_EXCERPTED RECORDS:_
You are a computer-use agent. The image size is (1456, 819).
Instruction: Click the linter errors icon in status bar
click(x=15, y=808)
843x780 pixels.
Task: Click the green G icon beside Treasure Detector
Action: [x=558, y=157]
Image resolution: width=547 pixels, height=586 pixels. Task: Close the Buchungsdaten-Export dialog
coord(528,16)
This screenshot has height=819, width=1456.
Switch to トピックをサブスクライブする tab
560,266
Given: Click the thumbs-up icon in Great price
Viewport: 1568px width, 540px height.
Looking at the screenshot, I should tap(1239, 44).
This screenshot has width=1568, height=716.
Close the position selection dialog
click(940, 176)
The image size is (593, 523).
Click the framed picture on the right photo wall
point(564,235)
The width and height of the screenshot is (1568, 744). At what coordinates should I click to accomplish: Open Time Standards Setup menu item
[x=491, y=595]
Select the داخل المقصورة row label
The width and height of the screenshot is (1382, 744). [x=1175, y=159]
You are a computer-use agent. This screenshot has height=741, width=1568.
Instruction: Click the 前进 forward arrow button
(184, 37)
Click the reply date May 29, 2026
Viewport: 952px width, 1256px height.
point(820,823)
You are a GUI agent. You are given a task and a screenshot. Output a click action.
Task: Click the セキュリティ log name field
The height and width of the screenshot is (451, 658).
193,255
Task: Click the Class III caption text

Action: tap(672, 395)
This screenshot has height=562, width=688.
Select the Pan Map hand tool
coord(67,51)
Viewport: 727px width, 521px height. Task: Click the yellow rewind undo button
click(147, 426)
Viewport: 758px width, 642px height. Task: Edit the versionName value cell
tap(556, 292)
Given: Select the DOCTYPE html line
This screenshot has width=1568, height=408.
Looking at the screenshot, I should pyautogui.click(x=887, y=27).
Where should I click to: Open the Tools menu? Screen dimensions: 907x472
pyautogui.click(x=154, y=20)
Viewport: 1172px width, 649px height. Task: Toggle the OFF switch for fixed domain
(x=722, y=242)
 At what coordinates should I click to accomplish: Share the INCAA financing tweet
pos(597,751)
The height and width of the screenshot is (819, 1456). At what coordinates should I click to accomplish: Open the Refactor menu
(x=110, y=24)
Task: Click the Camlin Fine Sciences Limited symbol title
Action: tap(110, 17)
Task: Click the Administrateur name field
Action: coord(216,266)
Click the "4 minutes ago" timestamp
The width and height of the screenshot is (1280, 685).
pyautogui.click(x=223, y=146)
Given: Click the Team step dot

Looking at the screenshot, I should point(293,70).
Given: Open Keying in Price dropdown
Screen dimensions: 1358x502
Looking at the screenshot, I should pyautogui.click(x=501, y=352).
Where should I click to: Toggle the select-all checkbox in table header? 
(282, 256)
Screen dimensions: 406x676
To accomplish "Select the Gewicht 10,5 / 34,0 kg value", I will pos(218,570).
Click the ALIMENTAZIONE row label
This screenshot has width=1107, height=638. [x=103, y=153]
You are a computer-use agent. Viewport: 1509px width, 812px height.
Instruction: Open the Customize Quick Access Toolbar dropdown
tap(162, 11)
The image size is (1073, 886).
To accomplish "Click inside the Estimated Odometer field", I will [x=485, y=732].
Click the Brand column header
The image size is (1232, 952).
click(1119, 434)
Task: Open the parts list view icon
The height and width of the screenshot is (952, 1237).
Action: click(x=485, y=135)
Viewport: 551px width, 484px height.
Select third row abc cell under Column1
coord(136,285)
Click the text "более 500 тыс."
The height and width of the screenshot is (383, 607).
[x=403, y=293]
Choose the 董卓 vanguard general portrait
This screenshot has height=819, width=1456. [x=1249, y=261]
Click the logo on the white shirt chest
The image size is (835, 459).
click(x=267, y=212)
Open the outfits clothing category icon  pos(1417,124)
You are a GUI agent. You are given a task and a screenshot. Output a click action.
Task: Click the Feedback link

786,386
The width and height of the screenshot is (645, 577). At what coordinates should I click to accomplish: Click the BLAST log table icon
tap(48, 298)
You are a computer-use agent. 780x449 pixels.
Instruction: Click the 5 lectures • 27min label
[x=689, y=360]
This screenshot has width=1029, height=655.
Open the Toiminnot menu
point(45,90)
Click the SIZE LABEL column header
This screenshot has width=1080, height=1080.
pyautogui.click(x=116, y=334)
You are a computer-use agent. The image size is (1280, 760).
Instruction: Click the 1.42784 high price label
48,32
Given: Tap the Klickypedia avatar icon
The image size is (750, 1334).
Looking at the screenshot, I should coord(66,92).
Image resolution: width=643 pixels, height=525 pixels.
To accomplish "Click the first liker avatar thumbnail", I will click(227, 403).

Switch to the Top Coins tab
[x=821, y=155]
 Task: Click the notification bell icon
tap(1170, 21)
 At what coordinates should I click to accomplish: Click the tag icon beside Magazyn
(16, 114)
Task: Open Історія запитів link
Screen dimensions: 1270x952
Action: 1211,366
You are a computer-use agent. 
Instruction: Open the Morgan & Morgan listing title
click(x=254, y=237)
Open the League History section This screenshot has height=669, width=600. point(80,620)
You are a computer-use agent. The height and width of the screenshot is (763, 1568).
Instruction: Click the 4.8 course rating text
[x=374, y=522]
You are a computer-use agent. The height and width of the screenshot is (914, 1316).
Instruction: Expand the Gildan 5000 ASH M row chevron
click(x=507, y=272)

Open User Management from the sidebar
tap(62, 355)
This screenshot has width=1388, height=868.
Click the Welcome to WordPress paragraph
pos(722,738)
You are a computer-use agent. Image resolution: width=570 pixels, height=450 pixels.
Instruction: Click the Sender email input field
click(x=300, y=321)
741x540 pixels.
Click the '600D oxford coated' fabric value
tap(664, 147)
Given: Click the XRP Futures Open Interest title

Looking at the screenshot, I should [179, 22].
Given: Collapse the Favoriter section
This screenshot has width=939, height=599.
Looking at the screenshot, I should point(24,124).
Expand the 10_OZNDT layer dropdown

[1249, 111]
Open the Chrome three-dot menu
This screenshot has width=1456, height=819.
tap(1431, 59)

_THE TASK:_ Render the lines from the start of the records through the line containing "point(564,235)" as a JSON list of strings, one string per line, leaving out blank lines.

_ANSWER TO THE PROBLEM:_
[
  "You are a computer-use agent. The image size is (1456, 819).",
  "Instruction: Click the linter errors icon in status bar",
  "click(x=15, y=808)",
  "843x780 pixels.",
  "Task: Click the green G icon beside Treasure Detector",
  "Action: [x=558, y=157]",
  "Image resolution: width=547 pixels, height=586 pixels. Task: Close the Buchungsdaten-Export dialog",
  "coord(528,16)",
  "This screenshot has height=819, width=1456.",
  "Switch to トピックをサブスクライブする tab",
  "560,266",
  "Given: Click the thumbs-up icon in Great price",
  "Viewport: 1568px width, 540px height.",
  "Looking at the screenshot, I should tap(1239, 44).",
  "This screenshot has width=1568, height=716.",
  "Close the position selection dialog",
  "click(940, 176)",
  "The image size is (593, 523).",
  "Click the framed picture on the right photo wall",
  "point(564,235)"
]